> Available data:
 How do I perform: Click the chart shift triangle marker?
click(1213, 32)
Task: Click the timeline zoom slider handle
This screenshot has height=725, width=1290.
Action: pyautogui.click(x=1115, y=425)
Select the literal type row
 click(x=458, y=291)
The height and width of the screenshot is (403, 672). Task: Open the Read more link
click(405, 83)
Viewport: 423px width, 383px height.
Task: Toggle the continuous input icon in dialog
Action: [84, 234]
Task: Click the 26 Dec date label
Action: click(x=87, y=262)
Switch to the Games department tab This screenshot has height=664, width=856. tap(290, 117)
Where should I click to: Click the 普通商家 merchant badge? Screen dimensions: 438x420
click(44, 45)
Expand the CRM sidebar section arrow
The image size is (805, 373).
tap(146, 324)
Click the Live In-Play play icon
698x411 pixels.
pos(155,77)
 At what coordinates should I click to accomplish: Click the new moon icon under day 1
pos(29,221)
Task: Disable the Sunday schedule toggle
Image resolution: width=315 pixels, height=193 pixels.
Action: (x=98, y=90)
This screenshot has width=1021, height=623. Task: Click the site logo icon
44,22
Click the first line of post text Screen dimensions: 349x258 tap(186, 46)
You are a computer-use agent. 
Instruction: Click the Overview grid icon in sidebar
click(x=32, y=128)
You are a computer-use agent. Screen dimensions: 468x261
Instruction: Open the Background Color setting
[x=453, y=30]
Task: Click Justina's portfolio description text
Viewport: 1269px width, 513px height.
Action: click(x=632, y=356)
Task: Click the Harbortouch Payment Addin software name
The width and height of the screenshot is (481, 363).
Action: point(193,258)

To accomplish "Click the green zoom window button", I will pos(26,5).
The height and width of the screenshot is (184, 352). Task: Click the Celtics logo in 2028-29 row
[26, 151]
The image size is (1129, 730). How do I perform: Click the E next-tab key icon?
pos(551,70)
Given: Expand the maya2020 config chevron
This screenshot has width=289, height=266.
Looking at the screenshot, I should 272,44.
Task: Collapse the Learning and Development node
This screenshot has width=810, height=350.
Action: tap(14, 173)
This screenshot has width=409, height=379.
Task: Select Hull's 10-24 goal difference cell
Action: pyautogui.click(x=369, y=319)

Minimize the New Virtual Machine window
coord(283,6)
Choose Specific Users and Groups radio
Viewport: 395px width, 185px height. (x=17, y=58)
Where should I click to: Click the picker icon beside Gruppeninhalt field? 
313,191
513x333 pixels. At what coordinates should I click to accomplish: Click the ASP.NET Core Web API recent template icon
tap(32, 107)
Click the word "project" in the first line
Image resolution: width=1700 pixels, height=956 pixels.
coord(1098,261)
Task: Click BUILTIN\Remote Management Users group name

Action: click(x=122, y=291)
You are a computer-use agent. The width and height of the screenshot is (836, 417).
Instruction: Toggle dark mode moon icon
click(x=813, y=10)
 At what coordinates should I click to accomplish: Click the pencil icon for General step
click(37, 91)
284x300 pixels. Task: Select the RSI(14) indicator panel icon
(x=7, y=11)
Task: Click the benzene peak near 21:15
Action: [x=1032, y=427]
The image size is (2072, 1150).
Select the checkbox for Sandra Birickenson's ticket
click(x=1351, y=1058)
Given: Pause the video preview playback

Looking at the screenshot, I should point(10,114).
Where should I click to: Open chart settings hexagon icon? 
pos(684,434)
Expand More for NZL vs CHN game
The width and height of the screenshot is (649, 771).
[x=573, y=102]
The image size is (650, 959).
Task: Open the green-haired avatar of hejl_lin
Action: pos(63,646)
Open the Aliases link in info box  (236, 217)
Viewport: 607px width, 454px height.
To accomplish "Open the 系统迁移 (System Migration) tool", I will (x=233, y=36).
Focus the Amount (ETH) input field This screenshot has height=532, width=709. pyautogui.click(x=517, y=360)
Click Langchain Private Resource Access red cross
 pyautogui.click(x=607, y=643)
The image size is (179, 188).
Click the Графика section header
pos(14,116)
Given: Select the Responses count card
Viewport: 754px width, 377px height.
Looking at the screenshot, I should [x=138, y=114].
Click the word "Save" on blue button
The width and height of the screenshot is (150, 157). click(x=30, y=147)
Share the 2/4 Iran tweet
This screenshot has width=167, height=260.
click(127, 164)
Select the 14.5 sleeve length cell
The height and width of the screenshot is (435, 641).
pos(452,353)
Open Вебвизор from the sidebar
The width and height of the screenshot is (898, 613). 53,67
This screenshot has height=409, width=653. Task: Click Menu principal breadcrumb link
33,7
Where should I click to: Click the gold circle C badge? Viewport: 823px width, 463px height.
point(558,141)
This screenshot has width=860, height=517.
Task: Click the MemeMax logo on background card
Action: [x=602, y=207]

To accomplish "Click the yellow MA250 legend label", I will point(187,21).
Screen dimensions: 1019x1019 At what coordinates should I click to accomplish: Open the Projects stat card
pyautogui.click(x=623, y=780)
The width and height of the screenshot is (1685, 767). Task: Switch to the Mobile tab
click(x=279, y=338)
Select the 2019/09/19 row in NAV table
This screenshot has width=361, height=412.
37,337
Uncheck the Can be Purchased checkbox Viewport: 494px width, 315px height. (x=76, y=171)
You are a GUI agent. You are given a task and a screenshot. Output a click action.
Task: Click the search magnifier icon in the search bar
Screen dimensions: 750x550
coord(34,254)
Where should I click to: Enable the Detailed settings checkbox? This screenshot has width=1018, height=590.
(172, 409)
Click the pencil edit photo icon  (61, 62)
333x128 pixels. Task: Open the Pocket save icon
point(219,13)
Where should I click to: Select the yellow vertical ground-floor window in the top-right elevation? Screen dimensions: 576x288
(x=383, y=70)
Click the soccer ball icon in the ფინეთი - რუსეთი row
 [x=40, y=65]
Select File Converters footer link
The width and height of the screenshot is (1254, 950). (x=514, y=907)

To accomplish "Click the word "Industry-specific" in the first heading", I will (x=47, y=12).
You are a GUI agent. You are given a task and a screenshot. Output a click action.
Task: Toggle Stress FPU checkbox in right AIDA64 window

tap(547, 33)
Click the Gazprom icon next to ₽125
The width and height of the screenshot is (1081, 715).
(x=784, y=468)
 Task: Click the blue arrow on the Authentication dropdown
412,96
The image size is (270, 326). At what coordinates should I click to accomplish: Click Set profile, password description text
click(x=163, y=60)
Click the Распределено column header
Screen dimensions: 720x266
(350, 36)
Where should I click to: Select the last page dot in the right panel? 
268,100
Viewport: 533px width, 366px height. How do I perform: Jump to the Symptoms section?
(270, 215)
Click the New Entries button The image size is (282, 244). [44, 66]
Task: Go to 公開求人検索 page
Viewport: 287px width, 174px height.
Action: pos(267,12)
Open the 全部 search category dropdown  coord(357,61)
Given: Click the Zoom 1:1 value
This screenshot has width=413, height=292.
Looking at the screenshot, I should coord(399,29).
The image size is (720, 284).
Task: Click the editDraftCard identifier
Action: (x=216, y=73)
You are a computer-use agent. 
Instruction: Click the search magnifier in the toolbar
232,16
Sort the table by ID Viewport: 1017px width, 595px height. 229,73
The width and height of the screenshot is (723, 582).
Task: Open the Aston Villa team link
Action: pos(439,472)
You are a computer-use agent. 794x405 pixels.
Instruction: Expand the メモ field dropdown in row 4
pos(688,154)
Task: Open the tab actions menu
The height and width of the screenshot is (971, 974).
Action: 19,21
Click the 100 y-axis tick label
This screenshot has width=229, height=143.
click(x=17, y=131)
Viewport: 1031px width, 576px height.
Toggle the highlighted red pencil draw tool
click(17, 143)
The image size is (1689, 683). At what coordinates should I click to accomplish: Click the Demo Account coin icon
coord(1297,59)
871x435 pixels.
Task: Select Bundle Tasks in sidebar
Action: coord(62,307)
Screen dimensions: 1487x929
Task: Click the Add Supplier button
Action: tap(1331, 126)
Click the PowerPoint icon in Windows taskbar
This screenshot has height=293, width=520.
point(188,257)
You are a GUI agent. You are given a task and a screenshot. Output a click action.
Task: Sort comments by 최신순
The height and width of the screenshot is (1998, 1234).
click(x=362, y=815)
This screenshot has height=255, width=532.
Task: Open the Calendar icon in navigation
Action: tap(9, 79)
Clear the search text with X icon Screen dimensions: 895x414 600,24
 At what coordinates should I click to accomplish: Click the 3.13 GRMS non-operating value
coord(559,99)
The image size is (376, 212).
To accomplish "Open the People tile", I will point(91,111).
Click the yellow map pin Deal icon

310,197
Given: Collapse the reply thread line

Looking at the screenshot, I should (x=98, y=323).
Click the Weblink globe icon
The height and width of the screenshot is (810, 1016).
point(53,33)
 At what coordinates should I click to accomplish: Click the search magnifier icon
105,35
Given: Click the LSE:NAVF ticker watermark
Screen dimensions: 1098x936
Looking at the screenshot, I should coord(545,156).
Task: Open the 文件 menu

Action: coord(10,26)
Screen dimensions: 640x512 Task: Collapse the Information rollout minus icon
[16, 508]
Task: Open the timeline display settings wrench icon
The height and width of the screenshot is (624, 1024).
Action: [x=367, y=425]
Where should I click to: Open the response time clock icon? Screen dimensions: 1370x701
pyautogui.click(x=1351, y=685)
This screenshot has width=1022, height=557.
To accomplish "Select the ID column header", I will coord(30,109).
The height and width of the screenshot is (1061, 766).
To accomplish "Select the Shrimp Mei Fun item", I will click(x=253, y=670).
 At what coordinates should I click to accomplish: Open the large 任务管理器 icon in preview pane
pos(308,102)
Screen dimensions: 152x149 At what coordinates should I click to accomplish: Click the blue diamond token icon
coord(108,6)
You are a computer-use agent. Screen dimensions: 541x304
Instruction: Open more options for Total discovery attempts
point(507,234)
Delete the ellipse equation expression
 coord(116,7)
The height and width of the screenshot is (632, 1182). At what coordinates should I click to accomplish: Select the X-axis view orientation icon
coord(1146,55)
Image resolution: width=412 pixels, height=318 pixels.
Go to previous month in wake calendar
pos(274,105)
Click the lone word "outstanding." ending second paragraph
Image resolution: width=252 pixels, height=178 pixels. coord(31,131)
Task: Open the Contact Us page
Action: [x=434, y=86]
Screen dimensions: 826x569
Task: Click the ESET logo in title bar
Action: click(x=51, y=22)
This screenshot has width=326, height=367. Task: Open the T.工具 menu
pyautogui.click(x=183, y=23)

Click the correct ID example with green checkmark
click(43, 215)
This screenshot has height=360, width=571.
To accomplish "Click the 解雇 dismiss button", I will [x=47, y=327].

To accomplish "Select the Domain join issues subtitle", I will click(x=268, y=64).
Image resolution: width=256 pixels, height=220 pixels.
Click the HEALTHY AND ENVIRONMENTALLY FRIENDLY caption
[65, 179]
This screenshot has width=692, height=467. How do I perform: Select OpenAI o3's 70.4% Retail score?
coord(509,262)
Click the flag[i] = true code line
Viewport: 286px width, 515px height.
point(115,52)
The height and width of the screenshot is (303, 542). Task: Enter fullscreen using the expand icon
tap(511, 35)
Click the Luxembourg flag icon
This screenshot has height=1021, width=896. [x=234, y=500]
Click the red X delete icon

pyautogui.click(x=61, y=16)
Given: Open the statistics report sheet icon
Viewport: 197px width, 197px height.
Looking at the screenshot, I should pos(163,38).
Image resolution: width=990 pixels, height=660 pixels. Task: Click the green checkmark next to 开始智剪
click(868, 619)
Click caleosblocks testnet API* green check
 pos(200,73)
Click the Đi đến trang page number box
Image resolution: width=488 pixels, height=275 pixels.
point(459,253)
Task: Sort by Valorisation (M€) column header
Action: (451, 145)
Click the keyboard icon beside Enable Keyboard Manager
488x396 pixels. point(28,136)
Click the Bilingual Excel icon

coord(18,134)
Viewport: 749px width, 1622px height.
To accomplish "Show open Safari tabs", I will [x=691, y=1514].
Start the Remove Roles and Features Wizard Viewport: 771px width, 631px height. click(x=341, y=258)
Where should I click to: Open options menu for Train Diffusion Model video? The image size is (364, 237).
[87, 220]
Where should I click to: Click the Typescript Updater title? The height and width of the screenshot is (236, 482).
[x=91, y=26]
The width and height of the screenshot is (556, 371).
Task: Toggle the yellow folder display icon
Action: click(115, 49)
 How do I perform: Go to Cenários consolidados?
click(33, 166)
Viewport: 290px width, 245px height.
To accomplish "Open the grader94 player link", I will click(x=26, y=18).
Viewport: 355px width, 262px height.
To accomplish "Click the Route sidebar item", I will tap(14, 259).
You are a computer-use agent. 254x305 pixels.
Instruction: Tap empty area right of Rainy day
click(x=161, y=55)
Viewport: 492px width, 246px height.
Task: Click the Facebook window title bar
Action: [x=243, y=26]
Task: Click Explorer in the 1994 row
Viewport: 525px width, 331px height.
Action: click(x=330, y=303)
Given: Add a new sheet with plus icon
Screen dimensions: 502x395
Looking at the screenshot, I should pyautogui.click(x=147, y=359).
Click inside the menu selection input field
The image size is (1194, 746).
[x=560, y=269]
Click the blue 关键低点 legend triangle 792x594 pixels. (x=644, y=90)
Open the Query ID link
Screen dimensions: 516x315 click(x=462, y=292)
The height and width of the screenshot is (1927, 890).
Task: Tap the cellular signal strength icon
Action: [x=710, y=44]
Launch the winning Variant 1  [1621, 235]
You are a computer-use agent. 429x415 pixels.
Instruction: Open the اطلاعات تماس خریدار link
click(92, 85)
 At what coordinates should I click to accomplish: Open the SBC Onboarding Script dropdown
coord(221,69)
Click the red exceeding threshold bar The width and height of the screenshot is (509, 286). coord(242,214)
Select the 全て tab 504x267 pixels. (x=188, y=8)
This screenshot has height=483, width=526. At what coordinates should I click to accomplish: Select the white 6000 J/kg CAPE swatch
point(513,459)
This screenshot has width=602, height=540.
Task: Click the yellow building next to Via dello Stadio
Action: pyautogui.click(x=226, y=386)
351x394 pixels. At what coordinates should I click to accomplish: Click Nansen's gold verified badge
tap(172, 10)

> Brief:
Beginning at the top of the data, please return every line until and including the line containing "Switch to the Games", copied exactly, and nothing past it.

> Output below:
 How do I perform: Click the chart shift triangle marker?
click(1213, 32)
Task: Click the timeline zoom slider handle
This screenshot has height=725, width=1290.
Action: pyautogui.click(x=1115, y=425)
Select the literal type row
 click(x=458, y=291)
The height and width of the screenshot is (403, 672). Task: Open the Read more link
click(405, 83)
Viewport: 423px width, 383px height.
Task: Toggle the continuous input icon in dialog
Action: [84, 234]
Task: Click the 26 Dec date label
Action: click(x=87, y=262)
Switch to the Games department tab This screenshot has height=664, width=856. tap(290, 117)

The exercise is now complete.